À mesure que le temps passait elle avait de moins en moins d'avance dans ses commandes et avec certains clients elle avançait déjà complètement à l'aveugle en se basant sur leurs demandes et ce qu'ils avaient l'habitude de lire. Pour le moment elle n'avait eu aucun retour négatif de la part de ses clients le plus fidèles, heureusement sinon elle se serait sans doute écroulée depuis un long moment. Le principal était que son problème de don n'impacte pas sur les finances de la librairie et qu'elle puisse maintenir son affaire le plus longtemps possible. Pour cela elle n'avait pas à s'en faire, les chiffres étaient tellement bons qu'elle avait même de quoi engager un nouveau libraire et refaire la boutique, voire l'agrandir si elle le souhaitait. Mais elle s'inquiétait surtout pour sa réputation qui la définissait comme une magicienne et qui faisait en sorte que des personnes des villes voisines faisaient le déplacement spécialement pour venir la voir et obtenir ses conseils. Sans ça elle avait peur qu'il y ait une baisse de la fréquentation de la librairie mais surtout elle craignait que ses clients perdent la confiance qu'ils avaient placés en elle.
Cette angoisse devint réalité quelques jours plus tard, lorsque l'adorable grand-mère qu'elle avait conseillé trois jours auparavant revint pour lui donner son avis sur sa lecture. C'était devenue une habitude entre les deux femmes, environ une fois par semaine elle venait à la boutique après l'ouverture de l'après-midi et elles discutaient. La jeune libraire préparait deux tasses de thés et elles s'installaient ensuite dans les fauteuils récemment acquis par Clem pour échanger autour du livre de la semaine. Mais cette fois-ci c'était particulier, c'était la première fois qu'elle revenait après que la jeune femme lui ait vendu un livre choisi sans l'aide de son don.
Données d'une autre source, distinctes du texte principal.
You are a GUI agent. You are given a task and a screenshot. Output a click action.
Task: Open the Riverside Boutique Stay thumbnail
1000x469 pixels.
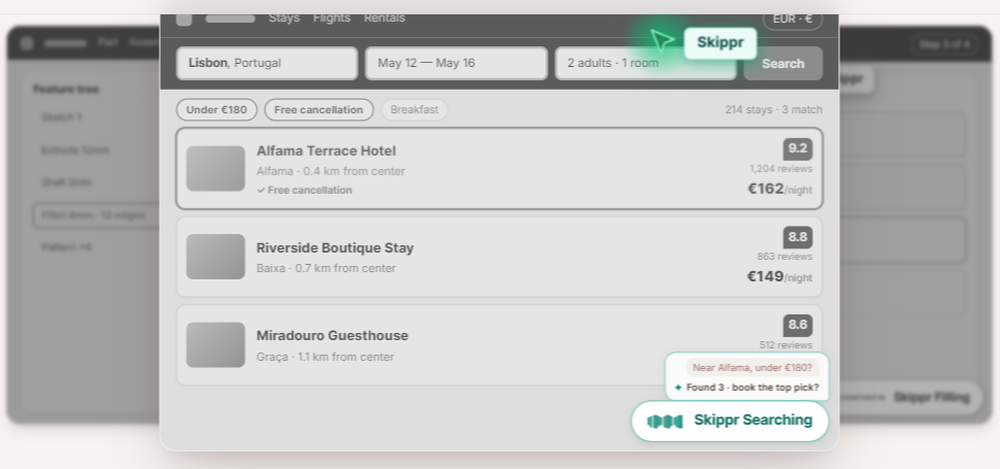pyautogui.click(x=216, y=257)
La jeune libraire sortit de la réserve avec deux tasses de thé fumantes dans les mains et un paquet de petits gâteaux sous le bras tandis que l'adorable mamie traversait la boutique pour la rejoindre.
-Bonjour madame Gasséli, comment allez-vous aujourd'hui ? Faites attention la tasse est encore brûlante. J'ai aussi pensé à votre dessert, en prenant des petits biscuits pour aller avec le thé.
-Oh ma petite Clémentine vous êtes adorable ! Figurez vous que j'ai moi aussi rapporté de quoi grignoter. Les deux femmes échangèrent un petit rire complice. Et je vous en prie appelez moi Nicole, je ne supporte plus d'être appelée par mon nom de famille.
La jeune libraire acquiesça et promis qu'elle essayerai de s'en rappeler pour les fois à venir. Elle avait toujours eu du mal à appeler ses clients par leurs prénoms même quand ils le lui demandaient expressément à chaque fois qu'ils venaient. Mais pour madame Gasséli, pardon, Nicole, elle pouvait bien essayer d'aller contre ses habitudes.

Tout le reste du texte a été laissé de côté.